In June 1945, David was approached by Harry Gold, a Soviet agent who was also gathering information at the time from Klaus Fuchs. Gold showed Greenglass the other half of the Jell-O box as his identification. Greenglass gave Gold the documents that he had procured and Gold, in exchange, gave Greenglass $500.00.
In September 1945, Greenglass traveled to New York and met with the Rosenbergs. Here, he gave a detailed description of the Uranium bomb dropped on Hiroshima and the Plutonium bomb dropped on Nagasaki. In 1945, Julius Rosenberg was dismissed from his position at the U.S. Signal Corps, based in large part, because his loud, pro-Soviet stance had placed him under suspicion of being a Communist.
Although he was provided with an escape plan developed by the Soviets that would take him to Moscow by way of Mexico, David decided not to leave the United States. Subsequently, he was arrested on June 15, 1950. He quickly informed the FBI about the Julius Rosenberg and the spy ring that Julius was involved in. In spite of his preparations for the inevitability of arrest (Julius had obtained passport photos and applications for his family), Julius and Ethel did not flee in time (as had other Soviet spies, including Morris and Leona Cohen) and he was arrested on July 17, 1950. Ethel was subsequently arrested on August 11, 1950 and both were charged with espionage, as was Greenglass.

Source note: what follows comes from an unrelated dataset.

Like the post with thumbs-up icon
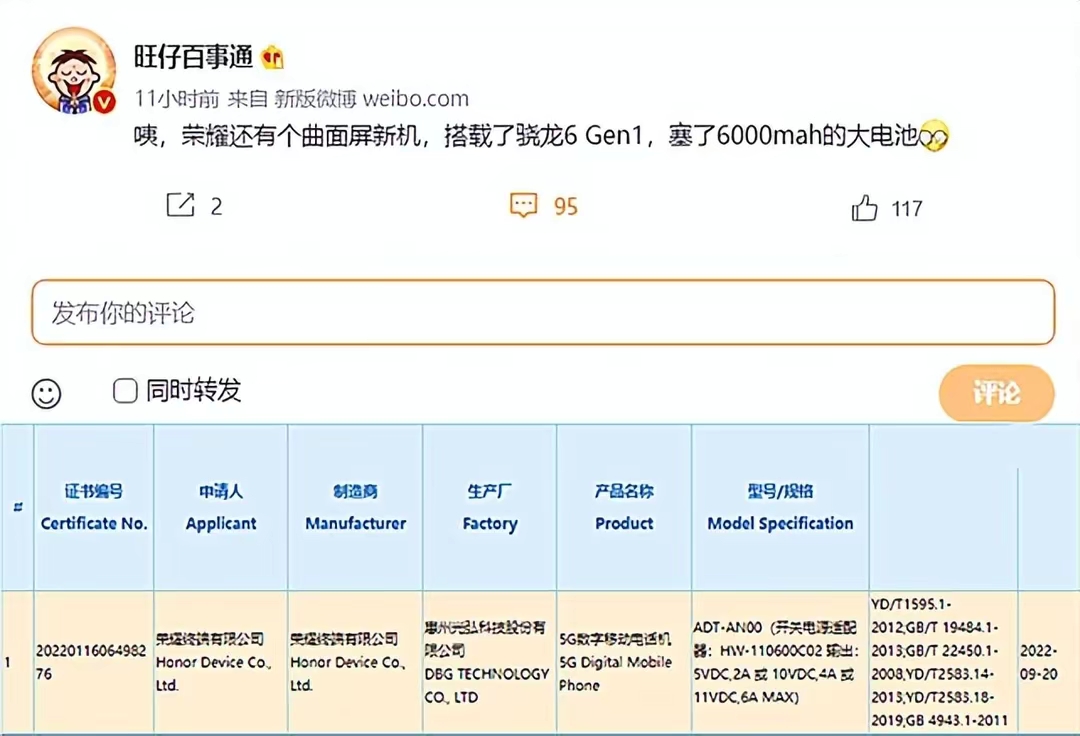The image size is (1080, 736). pyautogui.click(x=864, y=206)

Greenglass pled guilty while the Rosenbergs pled not guilty. Also arrested was Morton Sobell, another spy involved.
The Rosenbergs were tried in March of 1951 represented in the U.S. District Federal Court by the noted attorney Emanuel Bloch. Julius took the stand but denied involvement with anything actionable, repeatedly invoking his Fifth Amendment right against self-incrimination. Ethel did much the same. The jury found Ethel, Julius and Sobell guilty of espionage. Sobell was sentenced to 30 years in prison and Greenglass 15, but the judge harshly sentenced both of the Rosenbergs to death, a sentence aggressively sought by the Justice Department. The judge in the case, Irving Kaufman, reasoned that by passing the secrets to the Soviets, they had allowed the Soviet Union to begin building an atomic weapon years faster than it other would have, setting in motion a series of events that would ultimately lead to the Korean War.

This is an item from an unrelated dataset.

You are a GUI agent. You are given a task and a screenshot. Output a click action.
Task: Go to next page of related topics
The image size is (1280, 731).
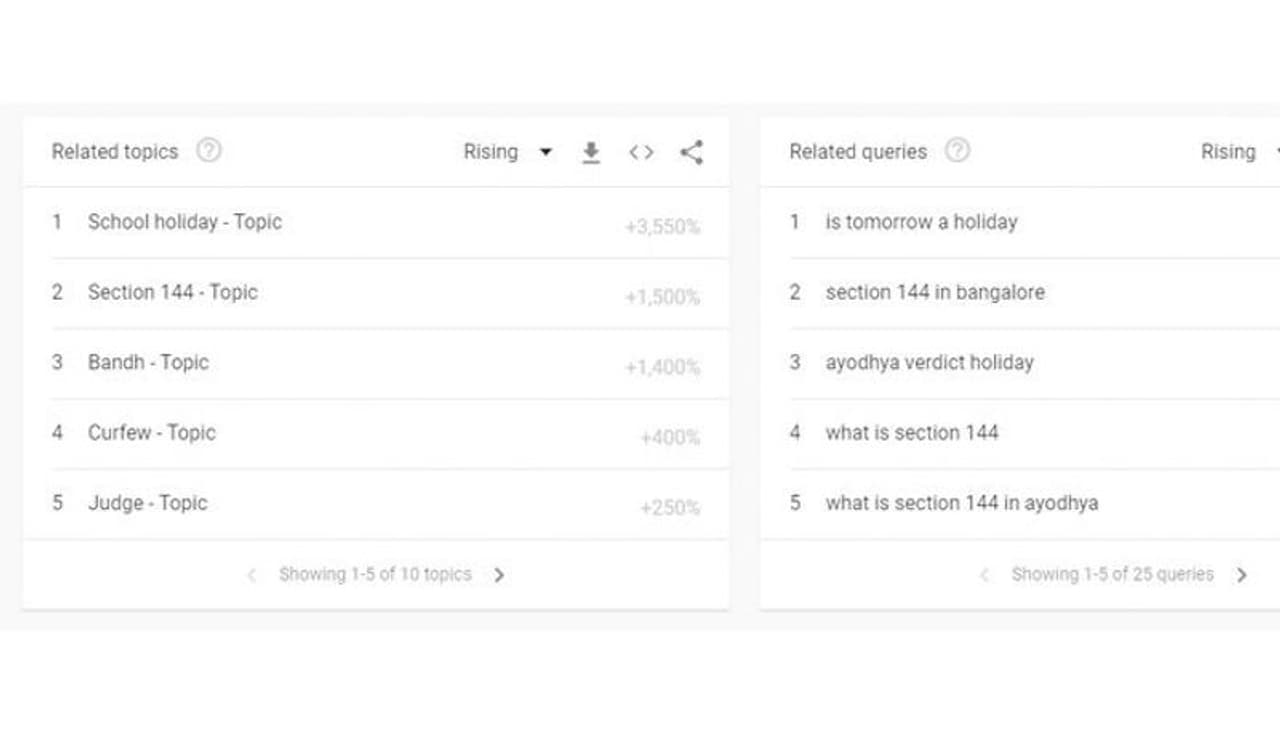499,575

The death sentences provoked world-wide criticism and charges of anti-Semitism, despite the fact that Judge Kaufman as well as two of the prosecutors was Jewish. It was believed that Ethel, whose role was much more limited than Julius’ was sentenced to death in order to compel Julius to make a full confession, yet none would be forthcoming. More than 15 appeals to the United States Supreme Court and to President Harry Truman and Dwight Eisenhower were denied and the execution date was set for June 19, 1953.
Julius Rosenberg was executed in the electric chair at the Ossining Prison in upstate New York as was Ethel minutes later. Both maintained their innocence until the end.